═════ Exercise material

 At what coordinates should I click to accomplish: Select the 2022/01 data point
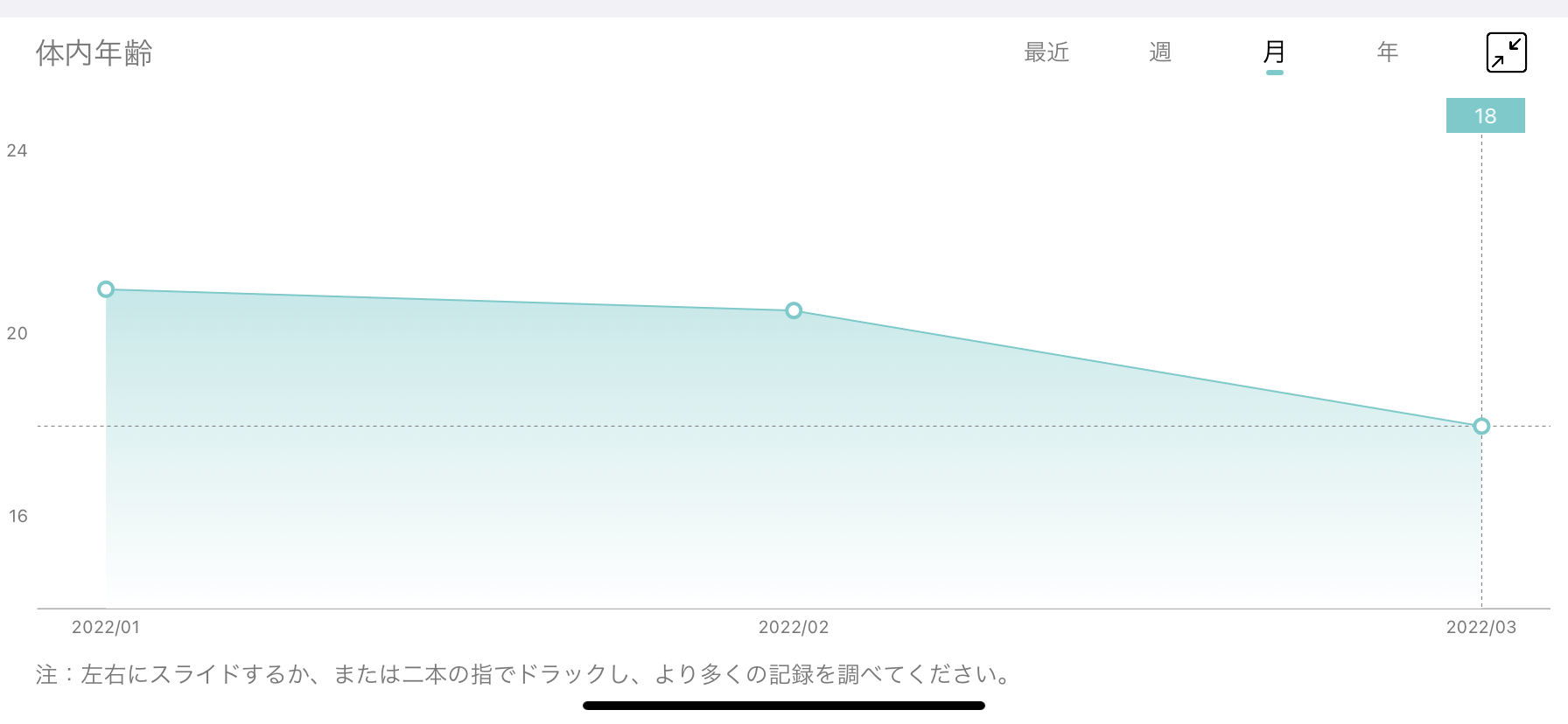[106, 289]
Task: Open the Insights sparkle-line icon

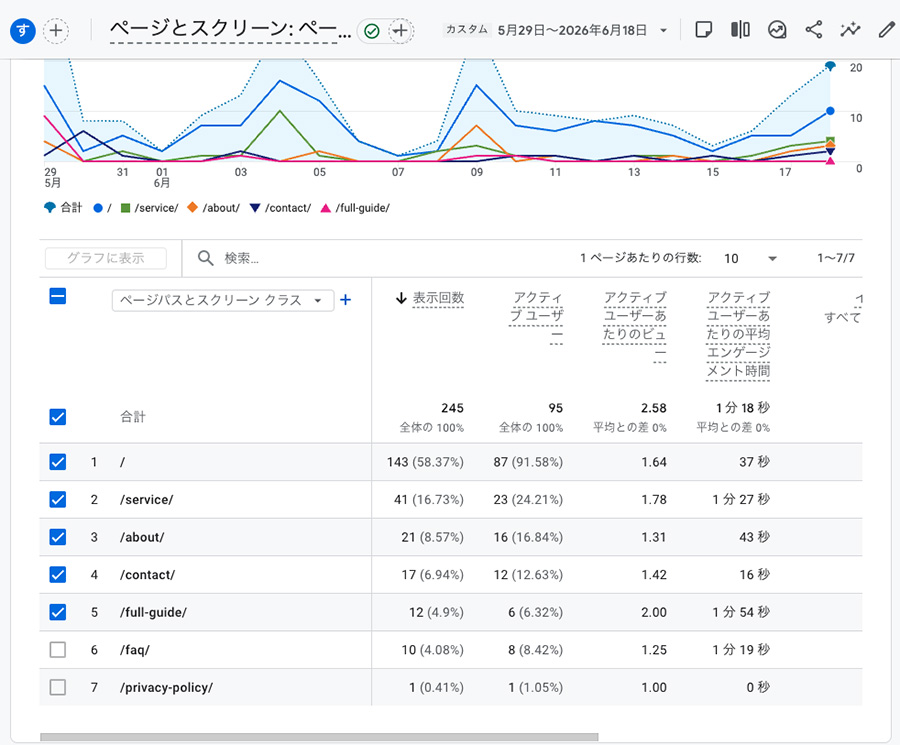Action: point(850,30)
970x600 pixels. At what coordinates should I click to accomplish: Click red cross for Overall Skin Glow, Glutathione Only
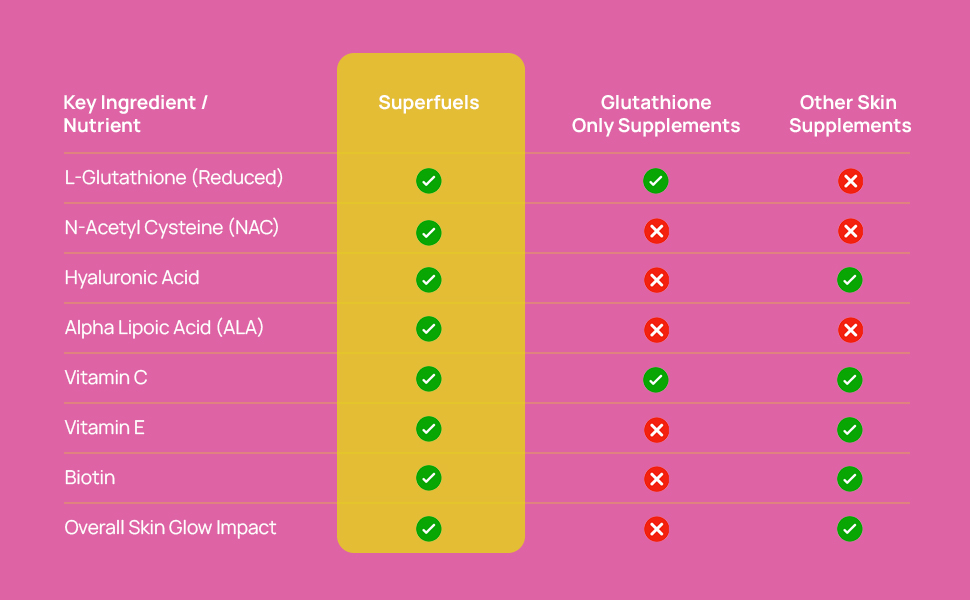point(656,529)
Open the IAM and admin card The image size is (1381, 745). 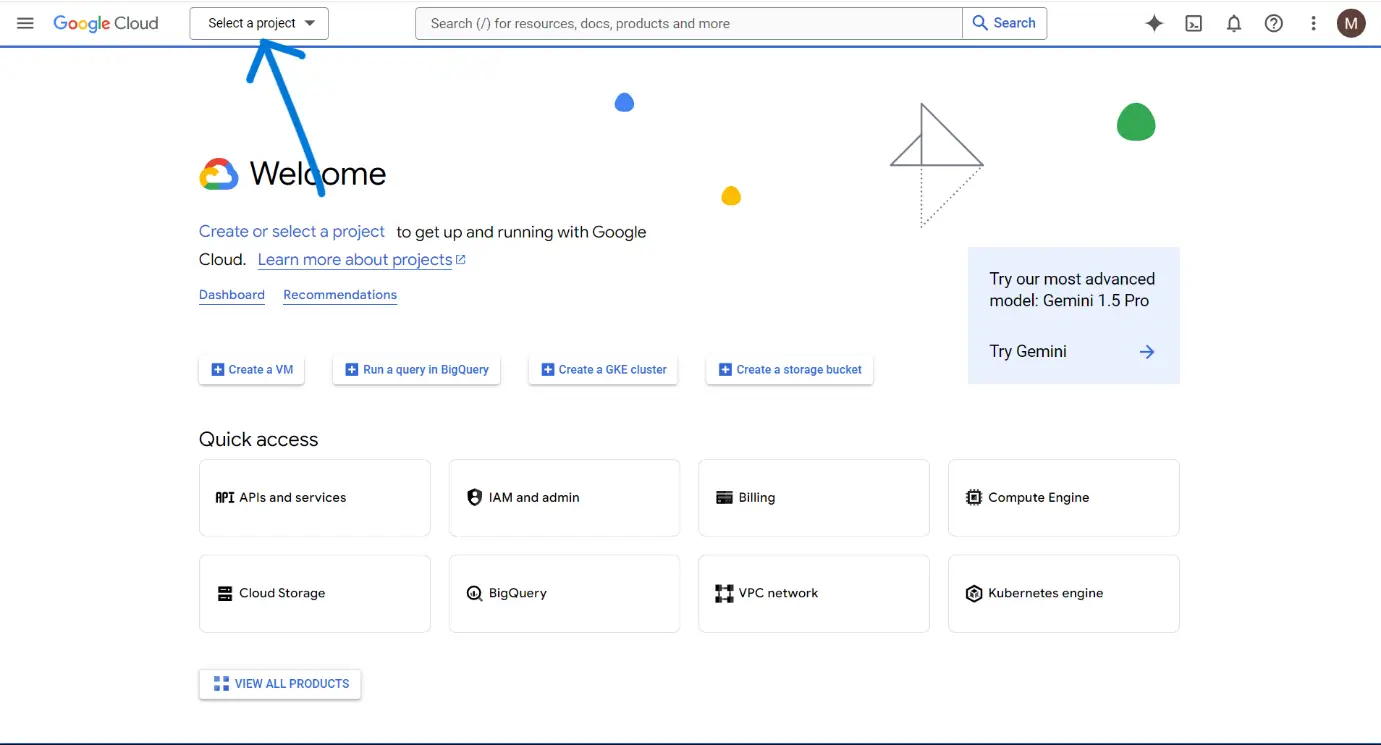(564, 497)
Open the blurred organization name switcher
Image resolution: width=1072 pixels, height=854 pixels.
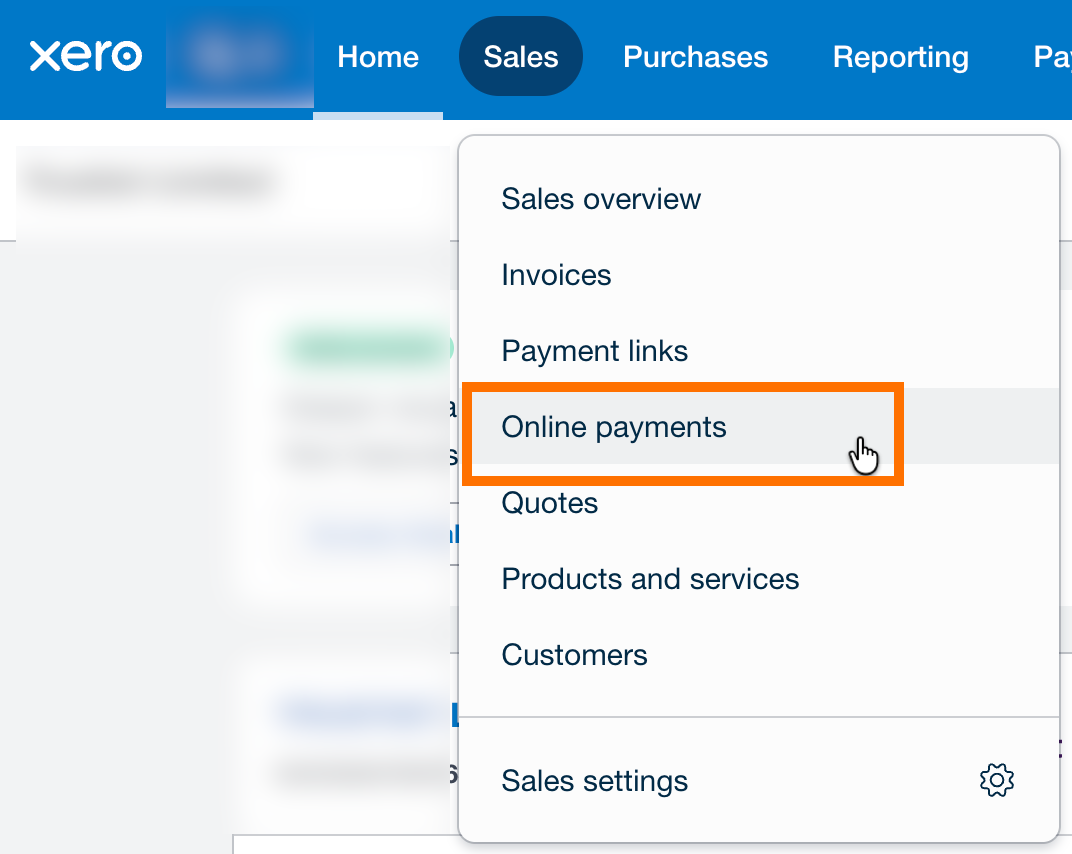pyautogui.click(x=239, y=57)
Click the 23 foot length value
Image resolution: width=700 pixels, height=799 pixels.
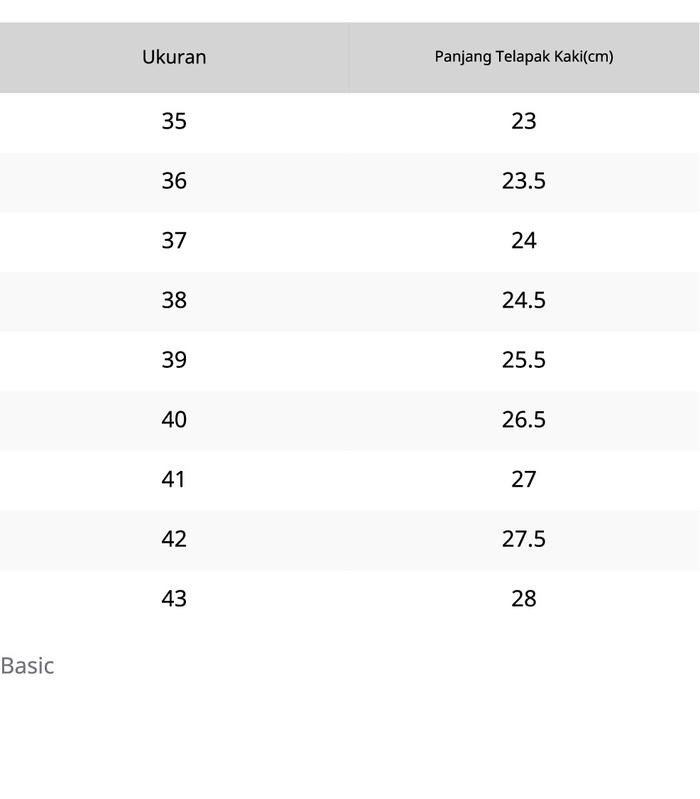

══════════

## Your objective
From the line with "Open the blurred organization name switcher" to the final line of the entries above, reproduce each line exactly and nothing else; the pictures stay out.

## Problem solution
Open the blurred organization name switcher
Image resolution: width=1072 pixels, height=854 pixels.
pyautogui.click(x=239, y=57)
Click the 23 foot length value
Image resolution: width=700 pixels, height=799 pixels.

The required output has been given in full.